School ended for me permanantly that day. I went sometimes-but most of the time I skipped out and went into the city. The pain of the students harrassing me in Virginia was not going to happen here…although I never thought that Debbie was in a strange place too,and knew no one-as I knew no one. I was’nt thinking that, and I was not going to stick around to find that that was the case.
My family by this time was thinking I was no good-the school bus thing,and now being caught traunt so many times and forced time after time to go back to that school where I’d go in the front door and out the back…so no one wanted to hear my reasons why-they just wanted me to hear them,and they were’nt talking with understanding. Not trying to learn…what is the problem.

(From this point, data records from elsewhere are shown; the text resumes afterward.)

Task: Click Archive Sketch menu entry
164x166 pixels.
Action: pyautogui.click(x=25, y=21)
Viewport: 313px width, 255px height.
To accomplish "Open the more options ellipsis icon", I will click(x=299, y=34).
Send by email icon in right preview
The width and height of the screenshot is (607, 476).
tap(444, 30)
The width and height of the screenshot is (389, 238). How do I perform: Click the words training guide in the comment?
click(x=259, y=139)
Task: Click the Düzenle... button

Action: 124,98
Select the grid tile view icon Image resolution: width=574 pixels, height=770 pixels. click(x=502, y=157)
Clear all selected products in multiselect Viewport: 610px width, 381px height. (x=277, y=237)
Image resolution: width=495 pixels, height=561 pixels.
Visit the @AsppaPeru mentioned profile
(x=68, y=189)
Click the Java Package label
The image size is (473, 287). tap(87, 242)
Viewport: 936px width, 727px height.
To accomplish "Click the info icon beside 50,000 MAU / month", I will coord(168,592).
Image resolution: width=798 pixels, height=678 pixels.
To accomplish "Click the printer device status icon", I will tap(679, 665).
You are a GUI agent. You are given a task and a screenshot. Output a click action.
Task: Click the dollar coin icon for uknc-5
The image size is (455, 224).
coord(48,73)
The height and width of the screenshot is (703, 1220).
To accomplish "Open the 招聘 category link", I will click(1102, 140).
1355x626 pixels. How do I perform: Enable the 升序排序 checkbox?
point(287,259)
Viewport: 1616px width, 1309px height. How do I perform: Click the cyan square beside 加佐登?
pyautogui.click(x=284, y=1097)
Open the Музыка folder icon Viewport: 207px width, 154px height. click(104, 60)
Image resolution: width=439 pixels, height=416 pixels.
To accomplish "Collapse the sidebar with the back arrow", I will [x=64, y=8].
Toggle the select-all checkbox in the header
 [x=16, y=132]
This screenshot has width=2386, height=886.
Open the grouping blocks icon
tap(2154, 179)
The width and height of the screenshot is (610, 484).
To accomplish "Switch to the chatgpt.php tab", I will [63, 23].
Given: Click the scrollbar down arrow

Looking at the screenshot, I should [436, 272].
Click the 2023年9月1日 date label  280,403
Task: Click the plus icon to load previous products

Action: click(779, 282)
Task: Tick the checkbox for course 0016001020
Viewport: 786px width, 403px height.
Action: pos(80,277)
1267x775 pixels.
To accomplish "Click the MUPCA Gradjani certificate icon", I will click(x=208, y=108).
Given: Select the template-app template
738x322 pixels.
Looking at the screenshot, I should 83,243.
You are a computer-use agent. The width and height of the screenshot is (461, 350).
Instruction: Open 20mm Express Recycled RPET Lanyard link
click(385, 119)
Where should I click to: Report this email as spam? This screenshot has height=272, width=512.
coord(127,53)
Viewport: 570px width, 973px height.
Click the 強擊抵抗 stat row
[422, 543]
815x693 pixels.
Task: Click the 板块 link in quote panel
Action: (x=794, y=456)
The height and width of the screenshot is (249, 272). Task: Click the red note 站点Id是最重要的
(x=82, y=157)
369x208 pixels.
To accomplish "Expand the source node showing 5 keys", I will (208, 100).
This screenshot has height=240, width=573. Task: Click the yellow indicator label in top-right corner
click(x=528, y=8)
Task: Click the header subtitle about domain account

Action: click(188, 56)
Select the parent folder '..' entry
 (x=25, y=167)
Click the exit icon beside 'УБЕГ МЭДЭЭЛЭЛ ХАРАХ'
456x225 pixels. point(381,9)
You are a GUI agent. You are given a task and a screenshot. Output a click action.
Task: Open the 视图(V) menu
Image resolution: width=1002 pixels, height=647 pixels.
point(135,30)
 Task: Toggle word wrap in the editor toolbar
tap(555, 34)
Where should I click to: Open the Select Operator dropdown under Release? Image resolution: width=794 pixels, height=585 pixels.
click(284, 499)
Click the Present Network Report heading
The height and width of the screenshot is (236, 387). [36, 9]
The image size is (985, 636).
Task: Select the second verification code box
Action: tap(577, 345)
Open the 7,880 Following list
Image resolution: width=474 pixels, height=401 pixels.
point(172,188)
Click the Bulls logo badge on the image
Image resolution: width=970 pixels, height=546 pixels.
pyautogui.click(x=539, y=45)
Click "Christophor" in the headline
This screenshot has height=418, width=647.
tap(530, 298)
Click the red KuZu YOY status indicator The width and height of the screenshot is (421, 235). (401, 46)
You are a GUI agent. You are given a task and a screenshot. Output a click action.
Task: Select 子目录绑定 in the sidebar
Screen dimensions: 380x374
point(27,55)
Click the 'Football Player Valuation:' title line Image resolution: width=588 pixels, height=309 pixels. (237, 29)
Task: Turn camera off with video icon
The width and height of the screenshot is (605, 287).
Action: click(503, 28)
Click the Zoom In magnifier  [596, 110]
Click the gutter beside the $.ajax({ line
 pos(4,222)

The hippie movement was really big in the DC area and with so much going on with civil rights and the Viet Nam war and all of the changes that was being brought on by the movement of youth…well,it was hard not to get involved-if it was just merely becoming a hippie,and sothats what I did. I marched on the capital with the poor peoples march and attended an anti war rally at DuPont Circle that ended up going across the bridge to march on the Pentagon…I never made it that far but used to tell people I did to try to fit in.
Then one day I was given a stamp sized piece of paper and was told to set it on my tongue and let it disolve. It was LSD-altough I did’nt know it at the time…and years later learned it was legal in DC until 1967…and Sandoz chemical company was making the stuff right off of DuPont Circle. It was a buck a piece…one dollar and it changed my life. I ran away-of all the craziest places I ended up was inHenrico County ( ?? ) and my father came to get me.
One week later I was getting ready to go see a movie and was in my upstairs bedroom looking down at my two kid brothers playing on the lawn when my baby brother Carl ran right out into the street and into the path of an oncoming car-killing him. We buried him inPottstown -following the hearse all the way there…and listening to my mom say over and over that it should have been me instead of him…after all,he was a good boy-and I was not.
The real kicker came when I got caught skipping school and the truant officer returned me to the boys dean and there I was put into the class assumed that I would be in-I had been missing so much there that it was a state of confusion. It was an english class being taught by a student teacher-an intern from that same school…Miss Wagner. Now Miss Wagner took it upon herself to contact my father to tell him I was missing so much school that I was going to fail…but she was going to volunteer her free time to tutor me after school and on the week ends-I hated her.
The first week end came of her tutoring and my father proudly set up the dining room for her to use as a classroom, but she had another idea-she was going to take me to a farm up in Columbia County and teach me some things there. And…teach she did-she gave me my first lesson on nudity with a woman,and showed me another interesting thing…I called her Francis after that.
Francis got pregnant and was wisked away-I never saw her again,I don’t know anything about the child. I was kicked out of school…and so,I enlisted in the United States Navy.
I will keep my story here until I can get back to say more. Thank you.